Deprecated components

  • FTYPE_BAD_TILE tile fault has been renamed to FTYPE_TILE_EXCLUDED.

  • FTYPE_BAD_RDU is deprecated. Instead, you see FTYPE_RDU_INIT, FTYPE_RDU_RESET, or FTYPE_RDU_REMOVED, depending upon the reason for the RDU fault.

  • RampUpErrorException: Starting with release 1.16, this exception is no longer one of the SambaNova Runtime exceptions.

Release 1.14 (2023-01-10)

New features and other improvements

  • Configuration of RoCE before running any Data Parallel workloads is no longer required.

  • Enhanced fault management for both inventory and fault reporting.

Supported components and versions (unchanged)

  • XRDU firmware

    • OpenBMC version 1.4.1.

    • XRDU version 2.5.0.

  • Operating systems

    • Red Hat Enterprise Linux 8.5.

    • Ubuntu Linux 20.04 LTS.

Deprecated components

  • RampUpErrorException: Starting with release 1.15, this exception is no longer defined as one of the SambaNova Runtime hardware error exceptions.

Release 1.13 (2022-11-03)

New features and other improvements

  • New features

    • Enabled RDU reset from VM.

    • Improved fault management policies for PCIe link errors and on-chip memory errors.

    • Added option to sntilestat to skip idle tiles.

    • Updated SambaNova Runtime APIs for equal functionality between C and C++ interfaces.

    • Enhanced multi-processing support for SambaNova Runtime APIs.

    • Enhanced host profiling information and detailed timeline view in SambaTune.

    • Enhanced snprof and added more robust fault reporting in snstat.

    • Added requirement to properly configure RoCE before running any DP workloads.

  • Fault management improvements

    • Enhanced fault management for both inventory and fault reporting.

  • Infrastructure

    • Improved packaging and simplified software dependencies.

  • Performance improvements

    • Faster SambaFlow context creation.

    • More efficient CPU usage.

    • Better performance for scaleout operations.

Bug fixes

  • Improved robustness of RDU Initialization process in SND.

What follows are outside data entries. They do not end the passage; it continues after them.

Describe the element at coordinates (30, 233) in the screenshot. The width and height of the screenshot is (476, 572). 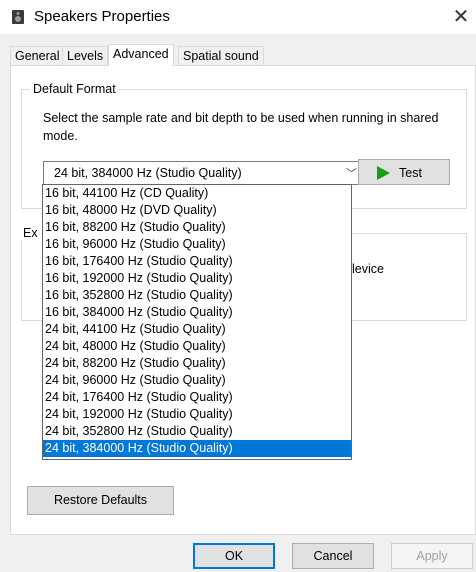
I see `exclusive-mode-title: Ex` at that location.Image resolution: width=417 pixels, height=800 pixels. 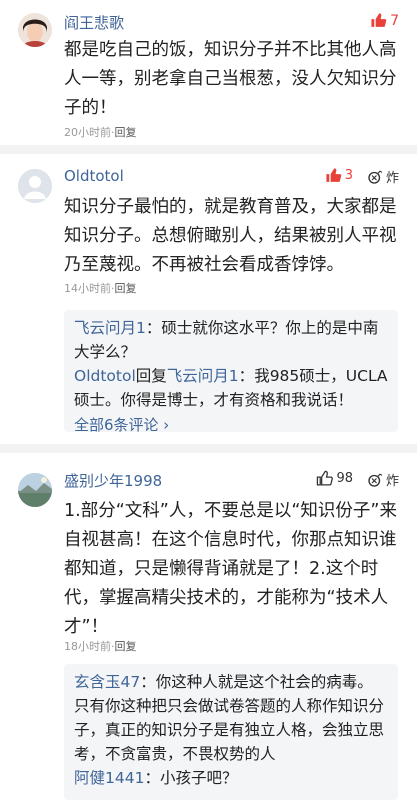 What do you see at coordinates (88, 646) in the screenshot?
I see `timestamp: 18小时前` at bounding box center [88, 646].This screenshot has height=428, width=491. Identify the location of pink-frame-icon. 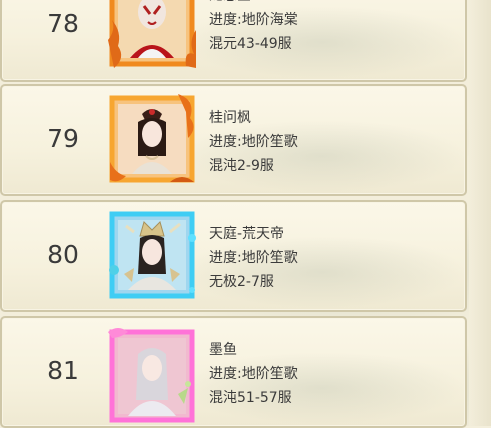
(152, 376).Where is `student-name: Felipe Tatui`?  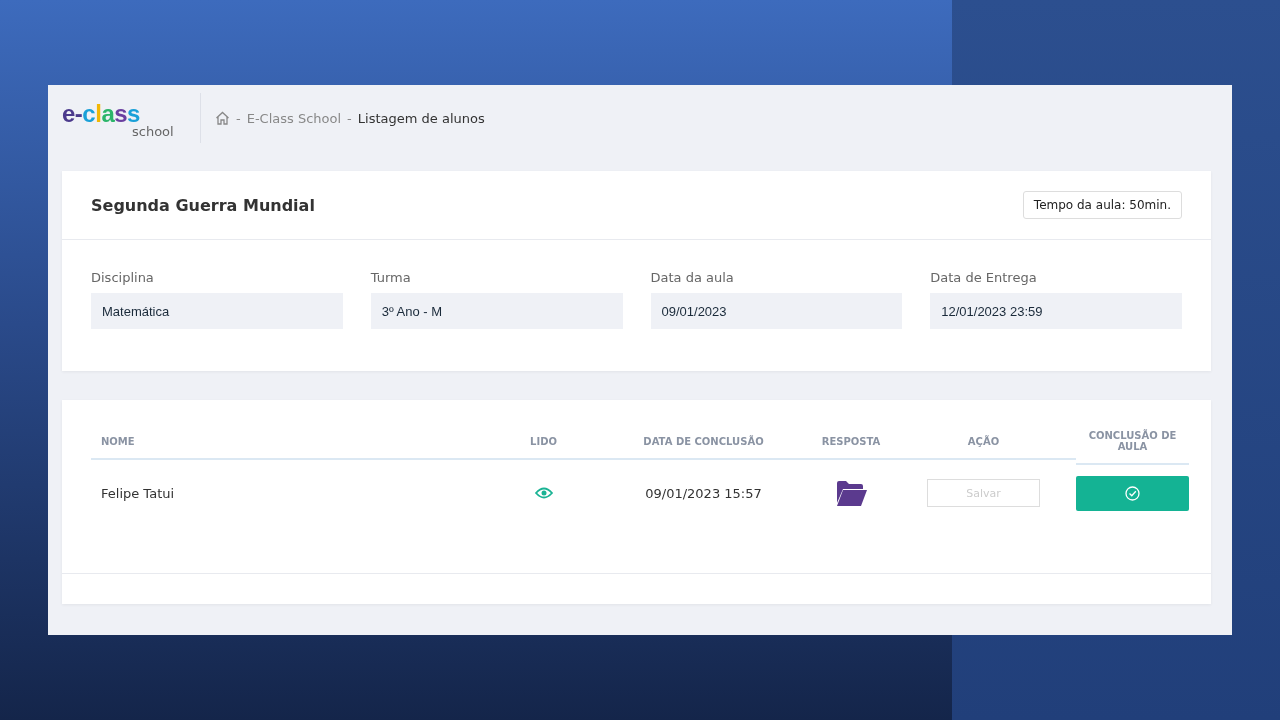 student-name: Felipe Tatui is located at coordinates (138, 494).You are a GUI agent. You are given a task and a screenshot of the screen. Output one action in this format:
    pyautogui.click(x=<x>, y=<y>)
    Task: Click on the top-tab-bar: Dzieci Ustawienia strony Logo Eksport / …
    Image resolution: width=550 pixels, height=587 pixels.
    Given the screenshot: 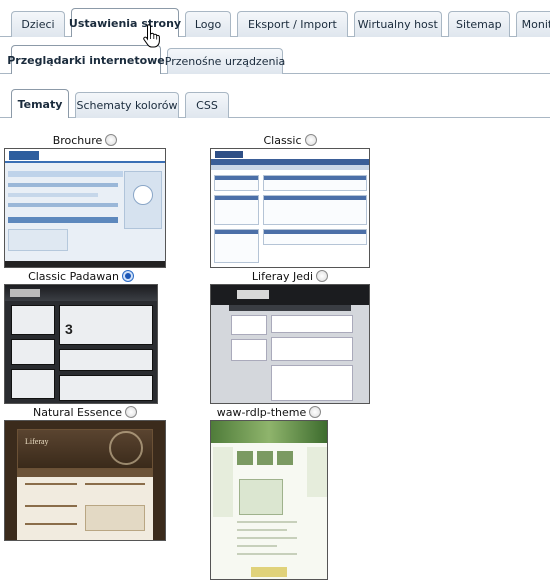 What is the action you would take?
    pyautogui.click(x=275, y=21)
    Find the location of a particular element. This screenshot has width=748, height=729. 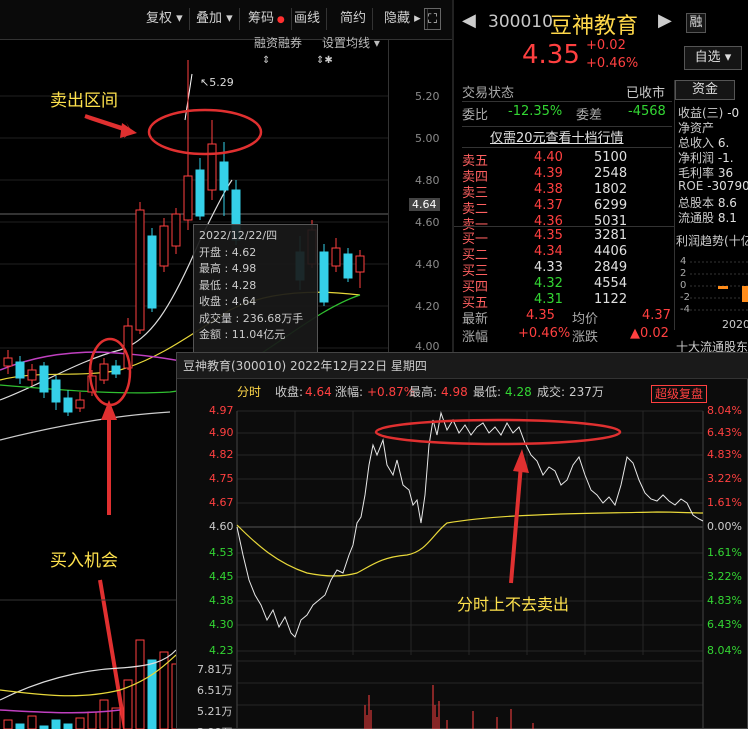

price-tick: 5.20 is located at coordinates (428, 96).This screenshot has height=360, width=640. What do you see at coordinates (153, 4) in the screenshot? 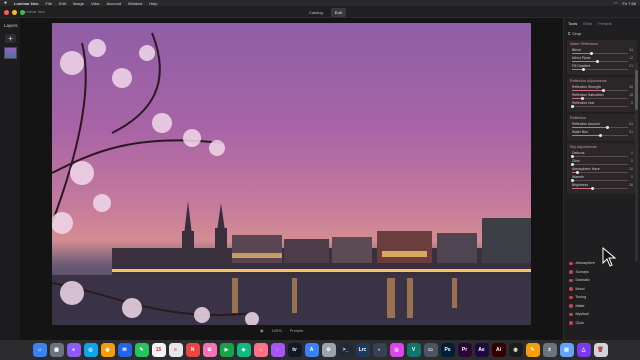
I see `menu-item-help: Help` at bounding box center [153, 4].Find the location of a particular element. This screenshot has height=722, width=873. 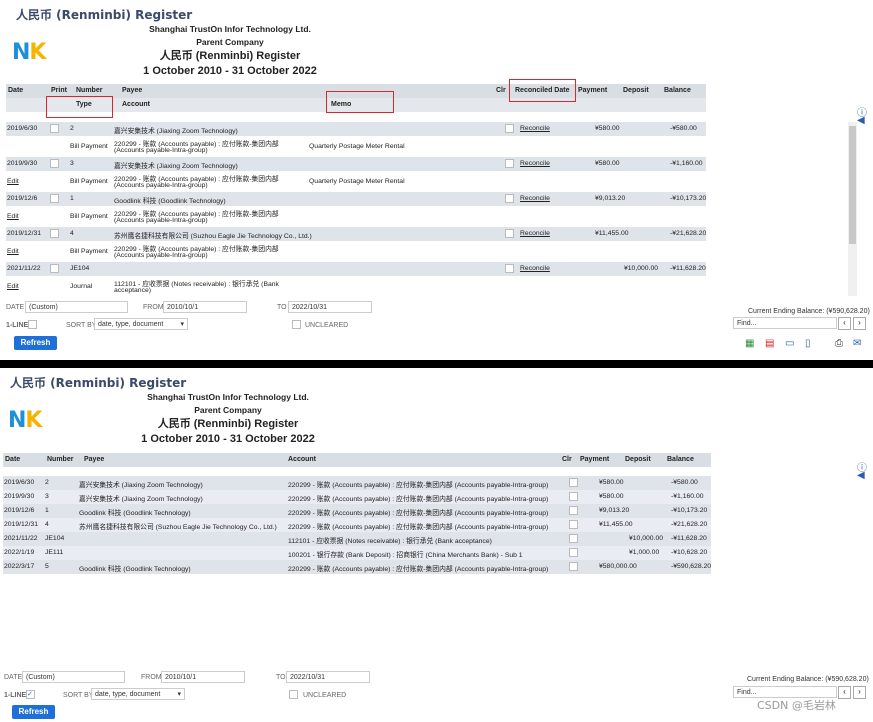

row-number: 2 is located at coordinates (72, 128).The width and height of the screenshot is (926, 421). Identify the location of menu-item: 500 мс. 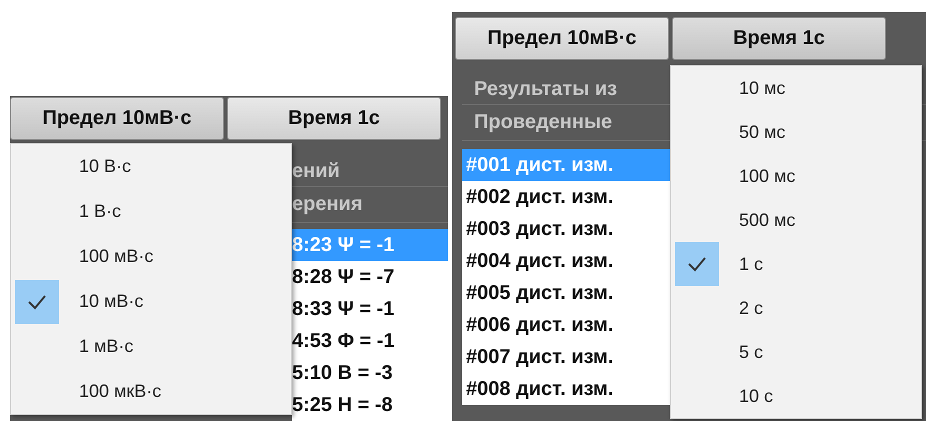
(796, 220). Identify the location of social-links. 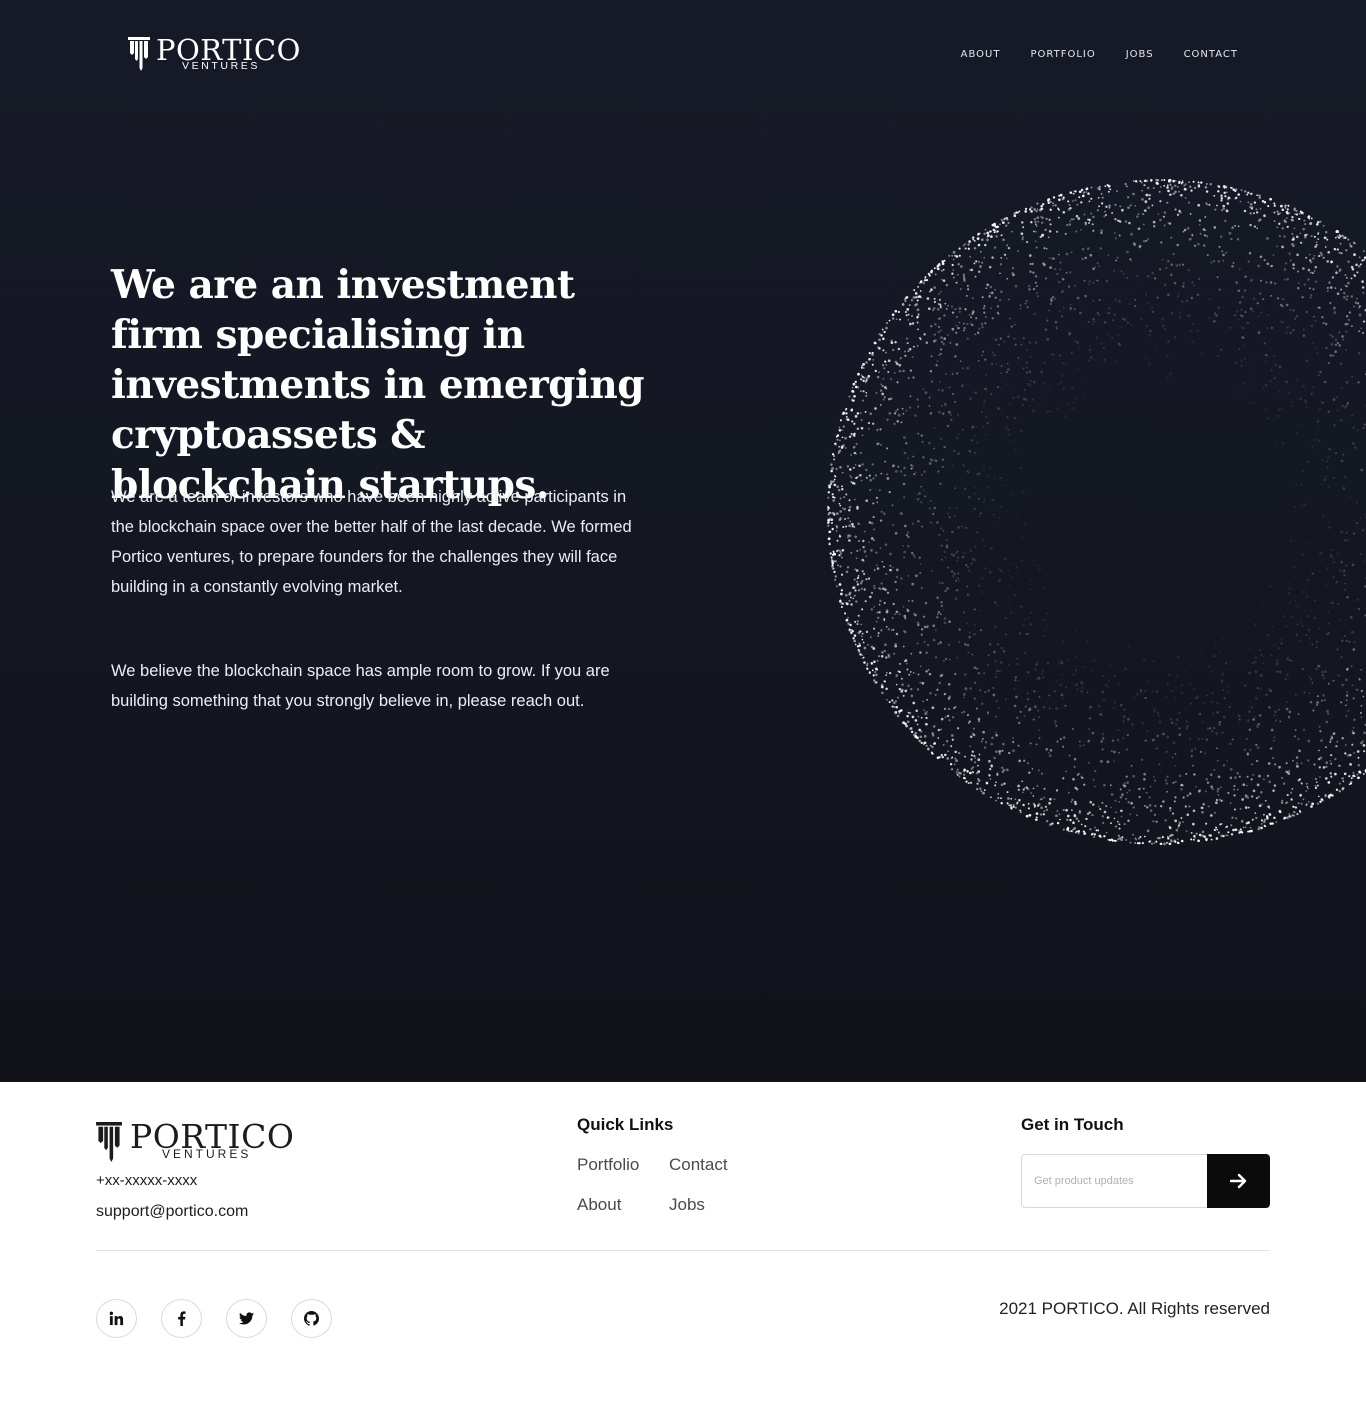
(214, 1318).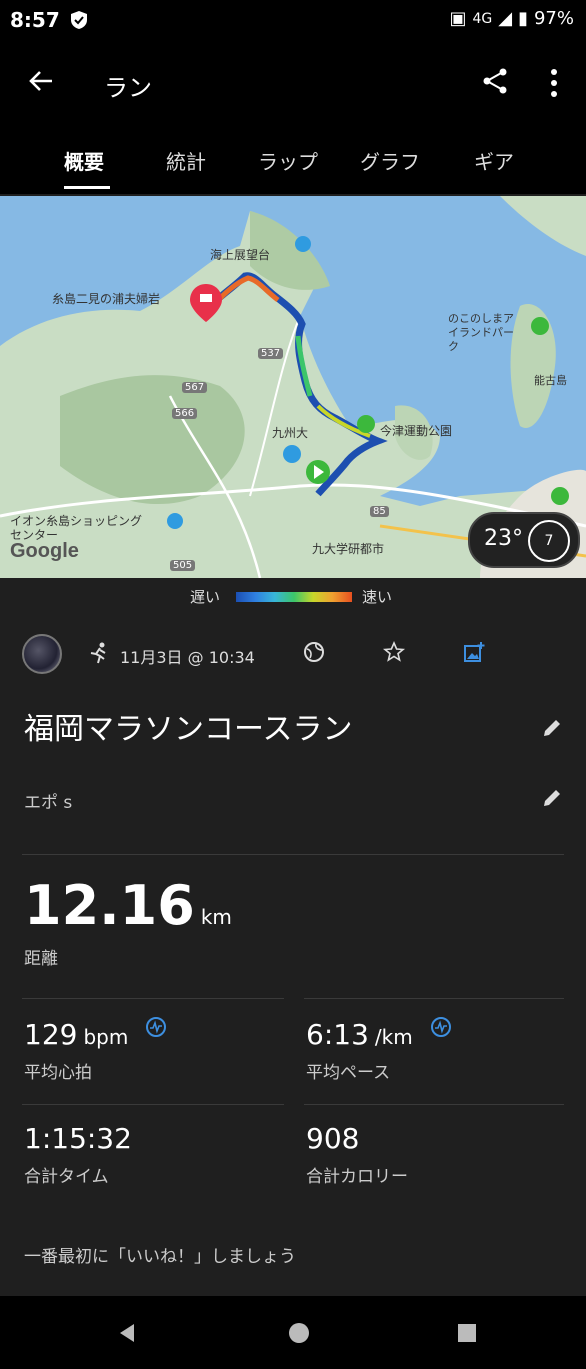 The image size is (586, 1369). Describe the element at coordinates (357, 1177) in the screenshot. I see `calories-label: 合計カロリー` at that location.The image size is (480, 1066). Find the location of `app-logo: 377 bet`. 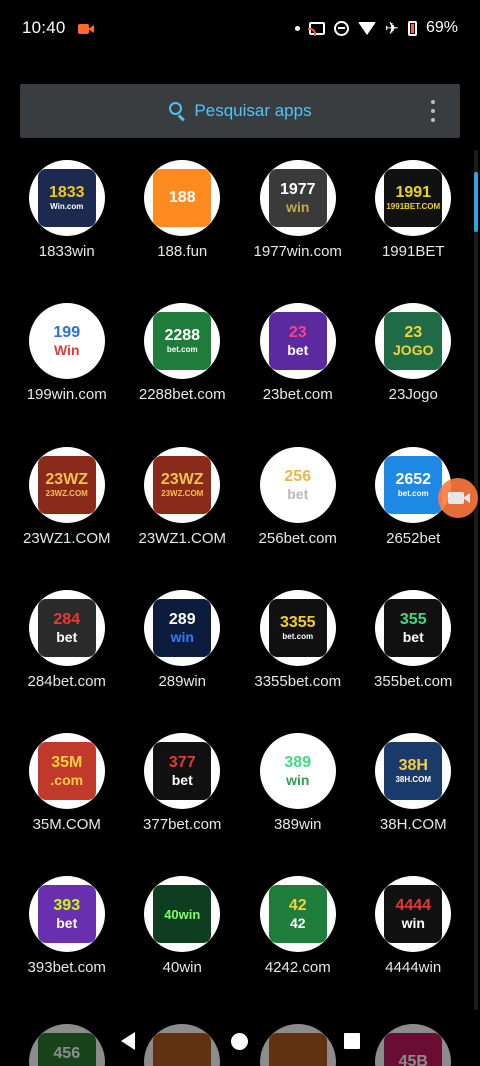

app-logo: 377 bet is located at coordinates (182, 772). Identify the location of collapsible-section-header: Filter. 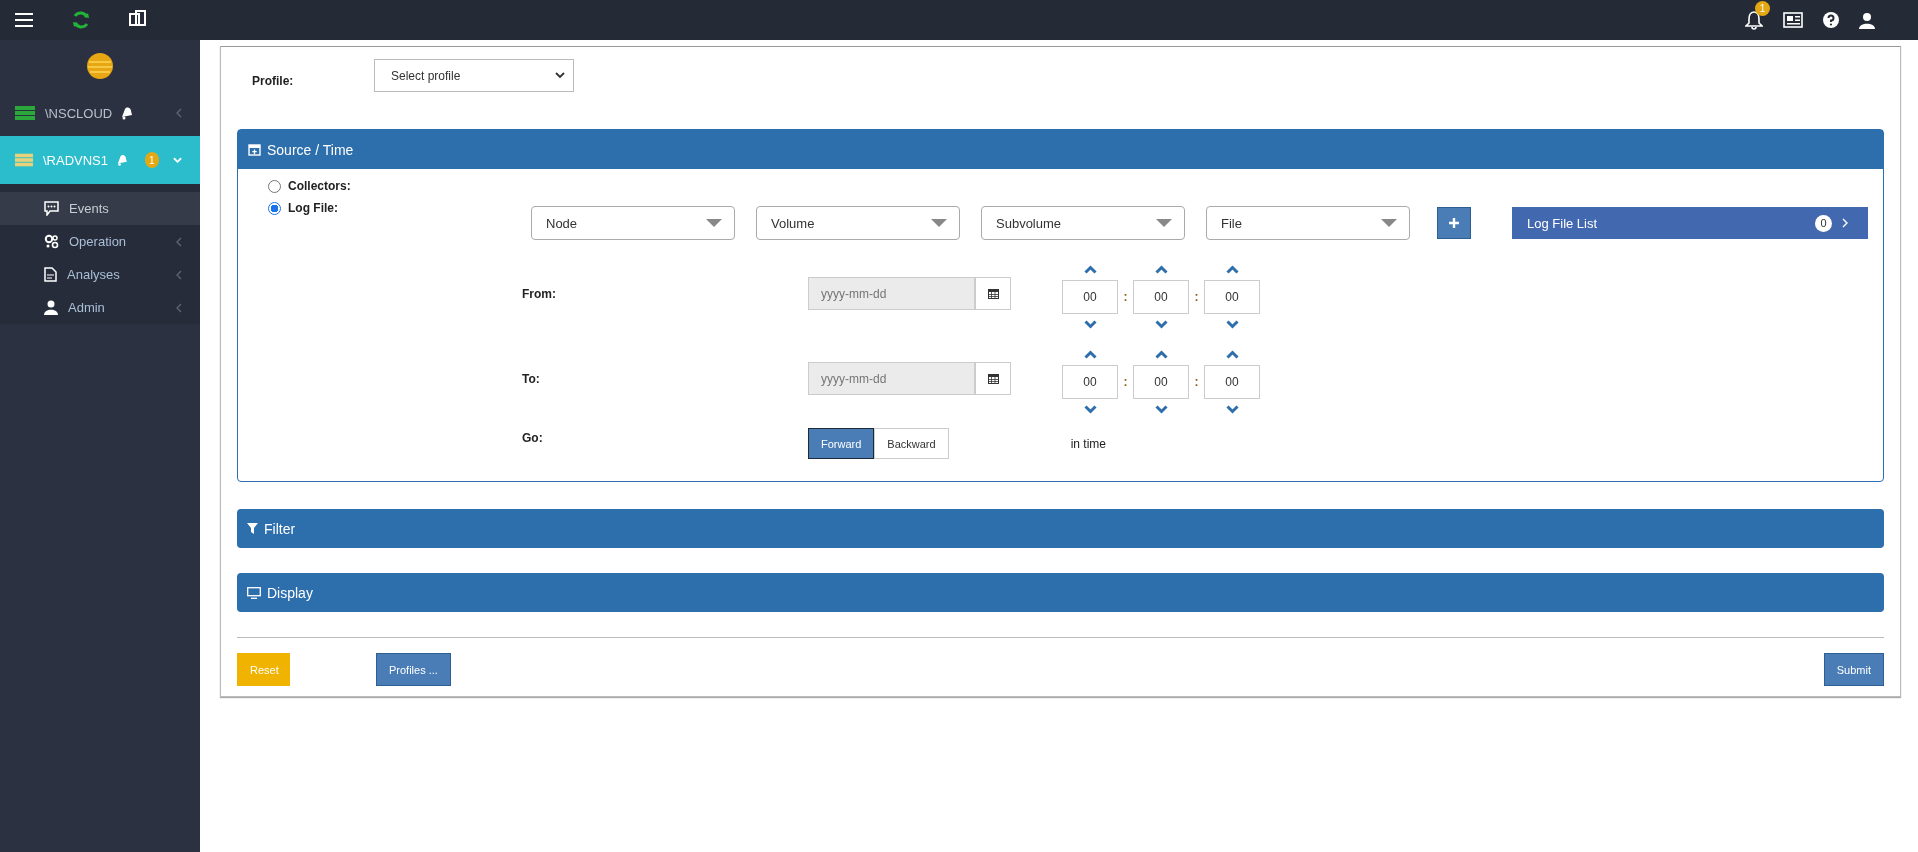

  • Enhanced local fabric enumeration for inter-RDU communications.

  • Improved robustness of scaleout operations (all reduce, all gather).

Supported components and versions

  • XRDU Firmware

    • OpenBMC version 1.4.1.

    • XRDU version 2.5.0.

  • Operating Systems

    • Red Hat Enterprise Linux 8.5.

    • Ubuntu Linux 20.04 LTS.

Release 1.12.7 (2022-07-30)

New features

  • Added SambaTune: a tool that supports profiling application performance.

  • Enabled C++ SambaRuntime Tensors ZeroCopy via pinned memory.

  • Improved Scale-out performance through parallel reduce.

  • Enhanced RDU reset support with VM.

Supported components and versions

Operating Systems

  • Red Hat Enterprise Linux 8.5

  • Ubuntu Linux 20.04 LTS

Software

  • Updated PEF to version 2.0.0. Models must be recompiled to be used with this release due to the PEF version change.

  • Version 2 of SambaFlow compiler scheduler, specified with option --mac-v2, is now the default. The --mac-v1 will continue to be supported but requires using explicit option.

Deprecated components

  • The global virtual environment under /opt/sambaflow/venv is deprecated and will be removed in version 1.13. It will be replaced by individual virtual environments for each model.